Engagement in antenatal and HIV care among pregnant women before and after Option B+ policy implementation in South Africa

Authors

  • C Hwang Health Economics and Epidemiology Research Office, Faculty of Health Sciences, University of the Witwatersrand, Johannesburg, South Africa; Department of Internal Medicine, Stanford University School of Medicine, Stanford, USA https://orcid.org/0000-0001-7811-3492
  • N Jinga Health Economics and Epidemiology Research Office, Faculty of Health Sciences, University of the Witwatersrand, Johannesburg, South Africa https://orcid.org/0000-0001-6010-2867
  • M Dheda National Department of Health Pharmacovigilance Centre for Public Health Programmes, Pretoria, South Africa https://orcid.org/0000-0002-9355-5405
  • O Mhlongo KwaZulu-Natal Department of Health, Pietermaritzburg, South Africa
  • P Phungula KwaZulu-Natal Department of Health, Pietermaritzburg, South Africa
  • K Clouse Health Economics and Epidemiology Research Office, Faculty of Health Sciences, University of the Witwatersrand, Johannesburg, South Africa; Vanderbilt University School of Nursing, Nashville, USA; Vanderbilt Institute for Global Health, Vanderbilt University Medical Center, Nashville, USA https://orcid.org/0000-0002-0190-7398
  • M D Huffman Division of Cardiology, Department of Medicine, Washington University School of Medicine, St.

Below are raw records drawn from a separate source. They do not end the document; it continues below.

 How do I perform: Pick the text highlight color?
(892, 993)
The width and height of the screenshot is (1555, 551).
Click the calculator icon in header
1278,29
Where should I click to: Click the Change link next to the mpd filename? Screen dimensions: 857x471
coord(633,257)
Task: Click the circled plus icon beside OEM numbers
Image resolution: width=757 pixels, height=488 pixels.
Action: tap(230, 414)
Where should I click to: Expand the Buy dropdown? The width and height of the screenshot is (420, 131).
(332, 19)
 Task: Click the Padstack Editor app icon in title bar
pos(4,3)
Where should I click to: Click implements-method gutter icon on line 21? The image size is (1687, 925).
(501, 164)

Louis, USA; The George Institute for Global Health, University of New South Wales, Sydney, Australia
  • M P Fox Health Economics and Epidemiology Research Office, Faculty of Health Sciences, University of the Witwatersrand, Johannesburg, South Africa; Department of Global Health, Boston University School of Public Health, Boston, USA; Department of Epidemiology, Boston University School of Public Health, Boston, USA https://orcid.org/0000-0001-9887-0634
  • M Maskew Health Economics and Epidemiology Research Office, Faculty of Health Sciences, University of the Witwatersrand, Johannesburg, South Africa https://orcid.org/0000-0003-4238-0200

DOI:

https://doi.org/10.7196/SAMJ.2026.v116i1.2304

Keywords:

Pregnancy, antenatal care, HIV

Abstract

Background. Substantial gains have been made in South Africa (SA) in the prevention of vertical transmission of HIV over the past decade.

Objective. To determine whether engagement in antenatal and HIV care among pregnant women living with HIV (WLWH) differed after Option B+ implementation.

Methods. We analysed cohort data from a pregnancy and birth defects surveillance system in KwaZulu-Natal (KZN). We report on two co-primary outcomes related to engagement in HIV care: (i) timing and number of antenatal care (ANC) visits during the pregnancy period; and (ii) timing of antiretroviral therapy (ART) initiation (both self-reported ART use in interviews and observed initiation of treatment in maternal records). The association of policy era on the timing of ANC presentation was assessed using log-binomial regression modelling. We also report proportions initiating ART before or during pregnancy stratified by policy era.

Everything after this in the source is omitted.